→ **WRITTEN TASK**
Copy out the listing below word for word, keeping every line in its original order.

* * * * *

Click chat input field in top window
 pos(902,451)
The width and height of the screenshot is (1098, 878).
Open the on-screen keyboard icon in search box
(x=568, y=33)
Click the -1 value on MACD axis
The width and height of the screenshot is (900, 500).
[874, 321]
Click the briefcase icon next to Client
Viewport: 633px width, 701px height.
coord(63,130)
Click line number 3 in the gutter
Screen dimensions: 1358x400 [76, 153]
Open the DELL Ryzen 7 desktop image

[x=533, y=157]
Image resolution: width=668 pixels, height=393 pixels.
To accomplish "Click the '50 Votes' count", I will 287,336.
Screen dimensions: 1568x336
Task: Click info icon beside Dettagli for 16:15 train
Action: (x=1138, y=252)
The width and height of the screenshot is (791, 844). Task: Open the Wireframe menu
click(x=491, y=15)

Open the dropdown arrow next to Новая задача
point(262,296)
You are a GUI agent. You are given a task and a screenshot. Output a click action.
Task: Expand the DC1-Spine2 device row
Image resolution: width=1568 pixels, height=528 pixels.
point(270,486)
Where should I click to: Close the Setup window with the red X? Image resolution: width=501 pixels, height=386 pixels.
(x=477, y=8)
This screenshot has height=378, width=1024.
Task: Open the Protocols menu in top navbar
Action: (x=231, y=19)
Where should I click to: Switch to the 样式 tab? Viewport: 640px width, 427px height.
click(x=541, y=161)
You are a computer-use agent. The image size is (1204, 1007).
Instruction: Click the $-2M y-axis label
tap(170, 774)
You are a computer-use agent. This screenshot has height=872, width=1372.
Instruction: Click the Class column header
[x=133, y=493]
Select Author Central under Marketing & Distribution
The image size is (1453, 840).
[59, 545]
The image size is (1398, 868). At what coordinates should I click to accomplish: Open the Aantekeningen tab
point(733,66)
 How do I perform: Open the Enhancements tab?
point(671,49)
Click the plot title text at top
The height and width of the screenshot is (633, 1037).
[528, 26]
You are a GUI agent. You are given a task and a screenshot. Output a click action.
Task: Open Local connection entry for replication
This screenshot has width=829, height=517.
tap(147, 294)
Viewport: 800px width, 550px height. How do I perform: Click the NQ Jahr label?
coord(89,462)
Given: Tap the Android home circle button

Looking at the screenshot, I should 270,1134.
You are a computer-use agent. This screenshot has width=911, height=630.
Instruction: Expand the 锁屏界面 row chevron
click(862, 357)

* * * * *

→ **RESULT FOR THIS TASK**
Click chat input field in top window
 pos(902,451)
The width and height of the screenshot is (1098, 878).
Open the on-screen keyboard icon in search box
(x=568, y=33)
Click the -1 value on MACD axis
The width and height of the screenshot is (900, 500).
[874, 321]
Click the briefcase icon next to Client
Viewport: 633px width, 701px height.
coord(63,130)
Click line number 3 in the gutter
Screen dimensions: 1358x400 [76, 153]
Open the DELL Ryzen 7 desktop image

[x=533, y=157]
Image resolution: width=668 pixels, height=393 pixels.
To accomplish "Click the '50 Votes' count", I will 287,336.
Screen dimensions: 1568x336
Task: Click info icon beside Dettagli for 16:15 train
Action: (x=1138, y=252)
The width and height of the screenshot is (791, 844). Task: Open the Wireframe menu
click(x=491, y=15)

Open the dropdown arrow next to Новая задача
point(262,296)
You are a GUI agent. You are given a task and a screenshot. Output a click action.
Task: Expand the DC1-Spine2 device row
Image resolution: width=1568 pixels, height=528 pixels.
point(270,486)
Where should I click to: Close the Setup window with the red X? Image resolution: width=501 pixels, height=386 pixels.
(x=477, y=8)
This screenshot has height=378, width=1024.
Task: Open the Protocols menu in top navbar
Action: (x=231, y=19)
Where should I click to: Switch to the 样式 tab? Viewport: 640px width, 427px height.
click(x=541, y=161)
You are a computer-use agent. The image size is (1204, 1007).
Instruction: Click the $-2M y-axis label
tap(170, 774)
You are a computer-use agent. This screenshot has height=872, width=1372.
Instruction: Click the Class column header
[x=133, y=493]
Select Author Central under Marketing & Distribution
The image size is (1453, 840).
[59, 545]
The image size is (1398, 868). At what coordinates should I click to accomplish: Open the Aantekeningen tab
point(733,66)
 How do I perform: Open the Enhancements tab?
point(671,49)
Click the plot title text at top
The height and width of the screenshot is (633, 1037).
[528, 26]
You are a GUI agent. You are given a task and a screenshot. Output a click action.
Task: Open Local connection entry for replication
This screenshot has width=829, height=517.
tap(147, 294)
Viewport: 800px width, 550px height. How do I perform: Click the NQ Jahr label?
coord(89,462)
Given: Tap the Android home circle button

Looking at the screenshot, I should 270,1134.
You are a computer-use agent. This screenshot has width=911, height=630.
Instruction: Expand the 锁屏界面 row chevron
click(862, 357)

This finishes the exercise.